> [EXTRACT TO READ]:
More Nigerians fall below poverty line as food prices soar

Food inflation reached its highest level in 12 years in March 2021 with the average price of food 22.95 per cent more expensive than a year ago. While the rise has slowed in the last six months, headline and food inflation remained significantly high at 16.63 per cent and 19.57 per cent respectively in September, according to the National Bureau of Statistics.

As prices of goods and services rise across the country, millions struggle daily to buy food with a naira that has fallen 32 per cent between September 2020 and October 2021 at the parallel market.

Nigeria relies on imports to meet domestic demand for key food such as fish, sugar, wheat (used for bread production), and maize and soybeans, vital for poultry feeds.

An average Nigerian household spends about 56 percent of income on food, the highest in the world. Countries like the US, UK, Canada, and Australia spend 6.4 percent, 8.2 percent, 9.1 percent, and 9.8 percent.

> [Collected data]:
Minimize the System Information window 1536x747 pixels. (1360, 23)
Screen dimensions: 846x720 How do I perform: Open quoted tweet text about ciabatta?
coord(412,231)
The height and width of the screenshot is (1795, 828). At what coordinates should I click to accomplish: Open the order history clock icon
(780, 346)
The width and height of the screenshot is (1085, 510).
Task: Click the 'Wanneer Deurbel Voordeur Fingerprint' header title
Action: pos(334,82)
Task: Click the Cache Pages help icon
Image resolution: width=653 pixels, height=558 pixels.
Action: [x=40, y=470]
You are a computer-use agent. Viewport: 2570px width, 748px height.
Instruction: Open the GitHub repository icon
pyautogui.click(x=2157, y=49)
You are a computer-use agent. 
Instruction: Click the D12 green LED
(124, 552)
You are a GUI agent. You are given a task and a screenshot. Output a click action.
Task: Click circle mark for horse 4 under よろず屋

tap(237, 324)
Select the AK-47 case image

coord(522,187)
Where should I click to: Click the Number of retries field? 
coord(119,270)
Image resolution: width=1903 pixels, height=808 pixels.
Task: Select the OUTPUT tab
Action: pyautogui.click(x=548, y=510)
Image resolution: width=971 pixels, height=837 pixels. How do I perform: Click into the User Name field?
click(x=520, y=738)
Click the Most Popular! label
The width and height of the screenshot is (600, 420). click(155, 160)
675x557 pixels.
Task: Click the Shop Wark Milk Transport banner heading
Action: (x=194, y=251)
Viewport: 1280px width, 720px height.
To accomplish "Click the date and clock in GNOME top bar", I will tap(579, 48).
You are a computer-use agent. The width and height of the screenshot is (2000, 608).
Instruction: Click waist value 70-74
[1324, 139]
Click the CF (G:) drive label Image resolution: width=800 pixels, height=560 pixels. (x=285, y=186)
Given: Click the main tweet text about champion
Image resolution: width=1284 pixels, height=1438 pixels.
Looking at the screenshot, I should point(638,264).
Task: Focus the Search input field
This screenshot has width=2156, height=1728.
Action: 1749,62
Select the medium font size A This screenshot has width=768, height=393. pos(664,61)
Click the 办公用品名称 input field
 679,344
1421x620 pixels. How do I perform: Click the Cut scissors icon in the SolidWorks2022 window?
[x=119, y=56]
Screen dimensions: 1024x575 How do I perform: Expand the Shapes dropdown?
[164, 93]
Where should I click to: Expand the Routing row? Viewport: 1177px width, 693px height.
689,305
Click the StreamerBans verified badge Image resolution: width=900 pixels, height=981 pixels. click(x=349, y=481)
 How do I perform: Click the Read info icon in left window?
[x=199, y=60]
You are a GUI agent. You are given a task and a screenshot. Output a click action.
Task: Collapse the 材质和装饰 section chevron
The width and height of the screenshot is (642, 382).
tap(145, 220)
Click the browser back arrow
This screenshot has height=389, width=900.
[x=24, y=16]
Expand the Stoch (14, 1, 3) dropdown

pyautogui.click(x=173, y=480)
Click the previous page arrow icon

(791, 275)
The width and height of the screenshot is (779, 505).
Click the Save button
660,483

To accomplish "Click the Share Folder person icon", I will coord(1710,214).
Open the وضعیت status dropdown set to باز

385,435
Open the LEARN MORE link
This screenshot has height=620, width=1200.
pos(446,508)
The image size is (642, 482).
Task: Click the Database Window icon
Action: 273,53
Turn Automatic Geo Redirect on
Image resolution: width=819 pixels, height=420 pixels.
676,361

> [WORK REQUEST 1]:
Answer these questions using the article on Nigerian food prices:
(a) In what month and year did food inflation reach its highest level in 12 years?
(b) By how much did the naira fall at the parallel market between September 2020 and October 2021?
(c) About what share of its income does an average Nigerian household spend on food?
> [WORK REQUEST 2]: Pick up the article on Nigerian food prices after its last sentence and write the next part.

> [RESULT 1]:
(a) March 2021
(b) 32 per cent
(c) About 56 percent

> [RESULT 2]:
Nigeria’s high expenditure on food implies that a slight increase in food prices would push more people into multidimensional poverty.

The Selected Food Price watch for September 2021 released by the National Bureau of Statistics (NBS) shows that while inflation has been trending down in the last few months, prices of foods recorded a significant increase year-on-year.

It was gathered that the food supply disruptions caused by the COVID-19 outbreak and insecurity ranging from incessant attacks on farmers have translated to an increase in price across food items in the country.